State Department spokesperson Gonzalo Gallegos: “The bottom line here is that we’ve shifted money to help the democratically elected government of Pakistan to fight a common foe, a common enemy that we have. We believe that these upgrades that had already been approved will help the Pakistanis, us — it will help the Pakistanis help us fight this common foe, and that we believe that this is a positive way to help a friend.”
The International Olympic Committee has banned Iraq’s seven-member team from next month’s Summer Games in Beijing. Olympic officials say the Iraqi government broke the rules when it disbanded its Olympic Committee earlier this year. Iraq’s Hussein al-Amidi criticized the Olympic decision.
Hussein al-Amidi: “We consider this day as a black day in the history of Iraqi sport. It is a black day, as it terminates all the aspirations of the Iraqi athletes and their hopes to achieve personal records, Iraqi records and records for their national unions.

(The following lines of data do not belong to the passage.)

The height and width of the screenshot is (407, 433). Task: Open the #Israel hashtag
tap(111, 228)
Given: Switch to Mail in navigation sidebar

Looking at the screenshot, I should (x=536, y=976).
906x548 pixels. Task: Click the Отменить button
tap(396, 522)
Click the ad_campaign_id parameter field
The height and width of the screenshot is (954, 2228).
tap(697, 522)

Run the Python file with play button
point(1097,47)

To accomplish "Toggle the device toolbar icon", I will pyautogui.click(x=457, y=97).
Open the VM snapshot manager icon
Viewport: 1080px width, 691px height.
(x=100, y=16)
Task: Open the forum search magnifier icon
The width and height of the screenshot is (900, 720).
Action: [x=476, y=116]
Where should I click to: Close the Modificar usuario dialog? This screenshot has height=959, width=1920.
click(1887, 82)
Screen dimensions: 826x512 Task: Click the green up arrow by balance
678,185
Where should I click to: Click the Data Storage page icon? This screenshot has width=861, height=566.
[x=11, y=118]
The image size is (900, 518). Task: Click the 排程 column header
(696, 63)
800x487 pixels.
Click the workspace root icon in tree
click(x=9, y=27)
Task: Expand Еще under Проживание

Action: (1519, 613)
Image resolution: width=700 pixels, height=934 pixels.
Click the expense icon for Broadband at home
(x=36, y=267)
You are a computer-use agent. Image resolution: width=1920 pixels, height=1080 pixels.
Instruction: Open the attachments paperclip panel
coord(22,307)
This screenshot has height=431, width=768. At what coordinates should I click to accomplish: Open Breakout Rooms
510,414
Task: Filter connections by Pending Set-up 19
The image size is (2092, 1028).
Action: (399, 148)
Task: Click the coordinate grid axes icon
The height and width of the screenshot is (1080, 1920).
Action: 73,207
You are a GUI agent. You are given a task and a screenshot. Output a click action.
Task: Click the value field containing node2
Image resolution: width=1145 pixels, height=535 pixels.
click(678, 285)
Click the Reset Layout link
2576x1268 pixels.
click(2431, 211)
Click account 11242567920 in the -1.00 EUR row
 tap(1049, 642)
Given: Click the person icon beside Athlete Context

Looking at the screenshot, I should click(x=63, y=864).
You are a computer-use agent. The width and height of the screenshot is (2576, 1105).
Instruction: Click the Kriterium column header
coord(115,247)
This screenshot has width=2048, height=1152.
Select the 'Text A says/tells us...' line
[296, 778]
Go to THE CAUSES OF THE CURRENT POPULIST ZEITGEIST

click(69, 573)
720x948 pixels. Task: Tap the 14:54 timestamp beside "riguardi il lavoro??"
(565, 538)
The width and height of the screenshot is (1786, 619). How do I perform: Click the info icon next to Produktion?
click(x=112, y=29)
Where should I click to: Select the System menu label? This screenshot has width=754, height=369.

All these hopes have come to an end this day, because of this decision, which is done, not by Iraqi hands, but by foreign hands.”
Back in the United States, the House Judiciary Committee is slated to hold a hearing today on Congress member Dennis Kucinich’s measure to impeach President Bush. The single article of impeachment accuses Bush of deceiving Congress to authorize the invasion of Iraq. The witness list includes Kucinich, New York Congress member Maurice Hinchey, former Utah Mayor Rocky Anderson, former Associate Deputy Attorney General Bruce Fein, along with several other constitutional experts and current and former lawmakers.
Meanwhile, an online movement for the imprisonment of former White House deputy Karl Rove is gathering steam. Organizers of SendRovetoJail.com say they’ve collected more than 100,000 signatures backing Rove’s jailing for contempt of Congress. Rove has ignored a Judiciary Committee subpoena for his testimony on the prosecution of former Alabama Democratic Governor Don Siegelman.
A Republican lawmaker has introduced a measure to ban several Iranian television channels, including the news network Press TV. House Resolution 1308 would label each channel a “Specially Designated Global Terrorist.” Co-sponsor Gus Bilirakis says the networks broadcast “incitement to violence” against the United States.
And the South African judge Navanethem Pillay has been named the new UN Commissioner for Human Rights. Pillay spent years defending opponents of the apartheid regime. She went on help to establish the UN war crimes court in Rwanda before becoming a World Court judge in 2003. Pillay replaces the departing Canadian Supreme Court justice Louise Arbour.